Plan of Correction: Approved February 17, 2025 **NOTE- TERMS IN BRACKETS HAVE BEEN EDITED TO PROTECT CONFIDENTIALITY** What corrective action(s) will be accomplished for those residents found to have been affected by the deficient practice: Resident identified as #65 continues on [MEDICAL TREATMENT] treatment. Resident #65’s order for the [MEDICAL TREATMENT] communication book to be returned and completed and advised to contact [MEDICAL TREATMENT] office directly if incomplete.
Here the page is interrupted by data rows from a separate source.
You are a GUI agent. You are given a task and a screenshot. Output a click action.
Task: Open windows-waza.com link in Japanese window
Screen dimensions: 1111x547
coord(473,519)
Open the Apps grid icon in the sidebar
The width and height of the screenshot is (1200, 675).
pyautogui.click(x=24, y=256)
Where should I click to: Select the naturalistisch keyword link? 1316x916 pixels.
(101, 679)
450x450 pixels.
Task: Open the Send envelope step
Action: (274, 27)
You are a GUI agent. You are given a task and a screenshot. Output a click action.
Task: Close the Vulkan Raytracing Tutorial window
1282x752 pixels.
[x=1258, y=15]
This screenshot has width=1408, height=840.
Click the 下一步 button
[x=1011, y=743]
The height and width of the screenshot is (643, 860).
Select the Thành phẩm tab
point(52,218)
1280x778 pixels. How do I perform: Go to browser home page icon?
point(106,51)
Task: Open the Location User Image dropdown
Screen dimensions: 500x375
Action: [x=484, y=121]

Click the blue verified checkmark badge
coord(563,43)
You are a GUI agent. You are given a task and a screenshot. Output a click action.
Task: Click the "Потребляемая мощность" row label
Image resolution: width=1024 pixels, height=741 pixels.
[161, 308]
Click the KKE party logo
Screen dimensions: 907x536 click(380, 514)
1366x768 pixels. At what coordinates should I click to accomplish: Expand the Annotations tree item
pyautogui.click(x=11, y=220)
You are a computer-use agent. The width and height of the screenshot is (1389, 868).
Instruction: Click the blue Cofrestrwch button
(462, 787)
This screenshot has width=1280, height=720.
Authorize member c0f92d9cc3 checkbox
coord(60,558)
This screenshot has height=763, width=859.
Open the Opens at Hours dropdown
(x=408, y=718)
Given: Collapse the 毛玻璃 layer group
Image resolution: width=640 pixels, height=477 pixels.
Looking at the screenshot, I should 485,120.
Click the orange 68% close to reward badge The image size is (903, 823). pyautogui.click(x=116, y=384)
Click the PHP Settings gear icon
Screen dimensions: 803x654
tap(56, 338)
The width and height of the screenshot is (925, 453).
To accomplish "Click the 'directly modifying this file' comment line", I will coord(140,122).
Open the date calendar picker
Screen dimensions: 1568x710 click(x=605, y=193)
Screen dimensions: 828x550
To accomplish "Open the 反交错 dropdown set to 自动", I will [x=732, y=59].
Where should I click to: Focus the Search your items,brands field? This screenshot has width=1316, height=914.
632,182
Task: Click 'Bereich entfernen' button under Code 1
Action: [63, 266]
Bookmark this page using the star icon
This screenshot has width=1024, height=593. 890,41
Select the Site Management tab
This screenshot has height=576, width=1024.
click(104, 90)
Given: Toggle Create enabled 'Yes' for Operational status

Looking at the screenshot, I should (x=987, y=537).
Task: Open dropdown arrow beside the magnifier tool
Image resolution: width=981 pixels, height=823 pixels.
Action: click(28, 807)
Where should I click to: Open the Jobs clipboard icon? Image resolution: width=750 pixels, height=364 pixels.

How you will identify other residents having the potential to be affected by the same deficient practice and what corrective action will be taken: Currently no other residents require [MEDICAL TREATMENT]. What measures will be put in place or what systemic changes you will make to ensure that the deficient practice does not recur: LPN and RN staff to be educated on [MEDICAL TREATMENT] policy. How the corrective action(s) will be monitored to ensure the deficient practice will not recur, i.e., what quality assurance program will be put into practice: An audit to monitor [MEDICAL TREATMENT] communication book will be completed weekly for three months, monthly for three months, and quarterly for six months and reported to QAPI. The date for correction and the title of the person responsible for correction of each deficiency: Director of Nursing.